KV: I applied to teach two courses and am waiting for confirmation: HIST210: Introduction to Digital Humanities in the Fall semester and HIST410: Doing Digital History in the Spring semester. As a historian and digital humanist, I see these two courses building off of each other. Both courses explore the theories and methods of digital humanities works while integrating digital platforms and evaluations into student research projects.
CDHI: What’s on your writing playlist?
KV: I listen to combination of Studio Ghibli soundtracks, videogame soundtracks (particularly Zelda and Elder Scroll), and everything by Tom Petty.
CDHI: What are you reading at the moment?
KV: I am currently reading The City We Became by N.K. Jemisin. After reading Jemisin’s Broken Earth Trilogy, I became such an avid fan of her writing and worldbuilding. In The City We Became, an urban fantasy novel set in New York City, Jemisin presents us with the concept that cities are sentient. A city can die and be reborn. The rebirth of a city is represented by avatars, beings who are the literal embodiment of the city. The novel follows a group of five avatars who embodies the five boroughs of New York City. It is the first book of a planned trilogy, and I can’t wait to finish it in time for the second book’s release, The World We Make, in November.

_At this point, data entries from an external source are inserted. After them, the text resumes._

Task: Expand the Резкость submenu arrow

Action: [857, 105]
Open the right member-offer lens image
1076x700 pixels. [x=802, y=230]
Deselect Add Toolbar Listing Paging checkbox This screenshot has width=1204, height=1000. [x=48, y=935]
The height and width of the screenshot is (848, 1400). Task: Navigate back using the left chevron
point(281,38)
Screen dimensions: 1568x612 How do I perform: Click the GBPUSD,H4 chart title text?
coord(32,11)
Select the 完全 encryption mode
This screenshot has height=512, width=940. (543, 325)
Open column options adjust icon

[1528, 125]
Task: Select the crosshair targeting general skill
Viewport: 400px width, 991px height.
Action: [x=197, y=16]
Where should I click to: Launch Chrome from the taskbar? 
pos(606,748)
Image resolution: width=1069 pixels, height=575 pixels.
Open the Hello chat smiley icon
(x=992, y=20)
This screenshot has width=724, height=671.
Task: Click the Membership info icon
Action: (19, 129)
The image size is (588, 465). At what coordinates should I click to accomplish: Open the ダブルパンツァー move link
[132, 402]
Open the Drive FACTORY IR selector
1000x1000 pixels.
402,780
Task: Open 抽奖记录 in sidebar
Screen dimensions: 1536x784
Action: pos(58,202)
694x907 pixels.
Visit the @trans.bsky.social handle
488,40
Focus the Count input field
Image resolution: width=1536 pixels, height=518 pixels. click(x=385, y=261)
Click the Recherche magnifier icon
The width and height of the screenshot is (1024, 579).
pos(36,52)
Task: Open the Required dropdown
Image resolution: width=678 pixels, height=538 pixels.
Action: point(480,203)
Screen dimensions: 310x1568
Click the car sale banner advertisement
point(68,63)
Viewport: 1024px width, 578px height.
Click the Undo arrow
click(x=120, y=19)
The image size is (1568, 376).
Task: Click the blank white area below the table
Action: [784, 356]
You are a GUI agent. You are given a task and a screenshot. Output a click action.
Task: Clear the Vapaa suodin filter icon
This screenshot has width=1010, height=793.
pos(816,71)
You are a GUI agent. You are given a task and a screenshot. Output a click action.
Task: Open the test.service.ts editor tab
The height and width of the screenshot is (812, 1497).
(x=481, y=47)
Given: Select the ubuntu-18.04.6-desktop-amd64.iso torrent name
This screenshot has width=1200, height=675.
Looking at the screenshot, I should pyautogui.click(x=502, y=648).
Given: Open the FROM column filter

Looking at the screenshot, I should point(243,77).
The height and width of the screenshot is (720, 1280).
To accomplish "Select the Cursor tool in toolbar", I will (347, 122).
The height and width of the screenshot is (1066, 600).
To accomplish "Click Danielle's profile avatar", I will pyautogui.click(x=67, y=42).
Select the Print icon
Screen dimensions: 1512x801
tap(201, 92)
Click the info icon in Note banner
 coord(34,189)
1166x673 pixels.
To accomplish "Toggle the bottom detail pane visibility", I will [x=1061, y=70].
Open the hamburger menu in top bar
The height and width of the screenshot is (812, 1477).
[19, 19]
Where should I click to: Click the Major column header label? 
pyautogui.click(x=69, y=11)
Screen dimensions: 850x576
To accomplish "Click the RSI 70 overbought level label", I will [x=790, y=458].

Khanh V.N. Vo is the 2022-23 JHI-CDHI Digital Humanities Postdoctoral Fellow. Dr. Vo (Ph.D. College of William and Mary, 2021) completed her doctorate in American Studies and has consistently worked toward a career that spans academic teaching, public history, and the digital humanities, which she approaches through the lens of digital culture, game studies, and scientific and technological discourse.
Her research examines how the labor of marginalized groups can be understood through the discourse of robotics and automation, and more broadly, how discourses on robotics within the humanities and within science and technology communities have diverged.
Dr. Vo will join the JHI for the Labour theme year to work on the project “‘All the Work Without the Workers’: Robotic Labor in the America Imaginary.”